Di pintu gerbang Jinan masuk seperti biasa, petugas yang berwajah tampan tapi menyimpan penuh kebencian dan kelicikan itu hanya melihat tanpa memperdulikannya. Hari ini memang jadwal ia biasa berkunjung menemui ayahnya. Dua tahun adalah waktu yang cukup lama untuk mengenal Jinan sebagai anak Palestina kebanyakan yang merindukan sosok seorang ayah dirumahnya.

“Ali, keluar! Anakmu yang dungu itu ingin melihat ayahnya yang selalu menyedihkan ini!ahahaahaa..” petugas penjaga ruang itu membuka pintu sel kamar Ali dan menariknya keluar.

Ali hanya melihat ke depan tanpa memperdulikan kata-katanya. Perkataan yang hampir selalu sama saat Jinan menjenguk ayahnya. Ia tak ingin ikut-ikutan menjadi pecundang dengan membalas omongan sang pecundang.

Lorong pekat dan gelap ia lalui dengan penyinaran seadanya. Dari cahaya matahari yang melintas lewat lubang-lubang kecil yang disebabkan karena dinding yang sudah banyak retak dan rusak dimakan usia. Rambutnya yang hitam kini sudah agak panjang, janggutnya ia biarkan terurai.

“sampai disini Ali. Seperti biasa, hanya 20 menit!” hardik petugas melepas ikatannya dan seketika itu Ali masuk keruang kunjungan menemui Jinan, anaknya.

Ali tak ingin terlihat kusut, seburuk apapun keadaannya di penjara ia ingin tetap terlihat baik dihadapan anaknya. Rambut dan jenggotnya ia rapikan dengan ujung-ujung jarinya yang mulai mengeras dan kasar.

Sosok anak kecil usia enam tahun yang terlihat dewasa karena tuntutan ketidakadilan dan penindasan di negaranya. Jinan mengenakan pakaian mantel abu-abu dan celana panjang coklat muda. Ia terlihat begitu gembira dan sumringah ketika melihat ayahnya menarik kursi dan duduk dihadapannya. Jinan sangat bahagia, walaupun tak dapat memeluknya karena terhalang dinding kaca, tapi setidaknya rindunya dapat sedikit terobati karena masih bisa melihat wajah ayahnya yang selalu tersenyum dihadapannya.
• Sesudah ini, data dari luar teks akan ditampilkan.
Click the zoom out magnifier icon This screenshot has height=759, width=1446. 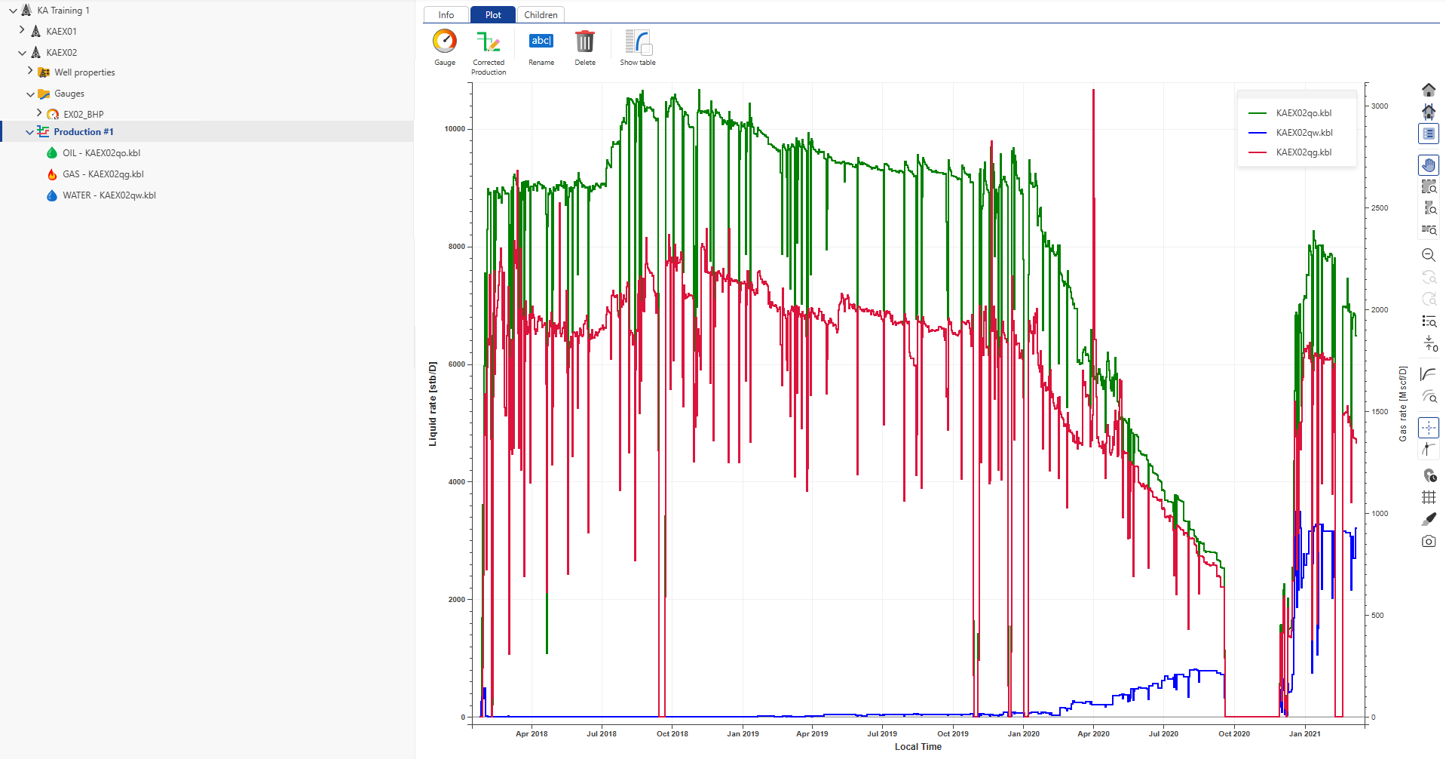coord(1428,255)
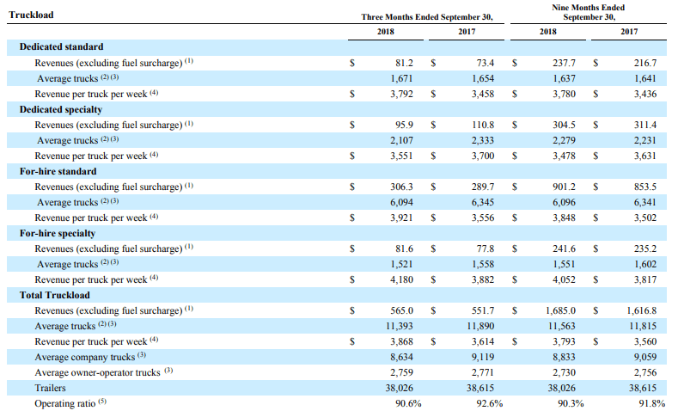Click the Total Truckload section header
The width and height of the screenshot is (678, 417).
click(x=54, y=295)
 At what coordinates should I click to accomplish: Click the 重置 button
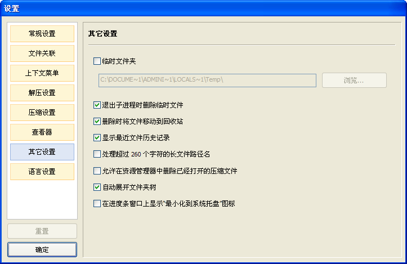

Jinan kecil tapi berjiwa besar ini hanya mampu menatap wajah ayahnya selama lima menit, kemudian baru ia bercakap-cakap lewat telepon dengan ayahnya mengenai keadaan keluarganya dan perjuangan rakyat di Palestina. Tangannya yang kurus dan kecil ia silangkan di atas meja. Menatap wajah ayahnya lekat-lekat. Ada guratan kegembiraan di mata Jinan. Guratan kesenangan karena ayahnya telah berjuang dan memberikan yang terbaik bagi bangsanya.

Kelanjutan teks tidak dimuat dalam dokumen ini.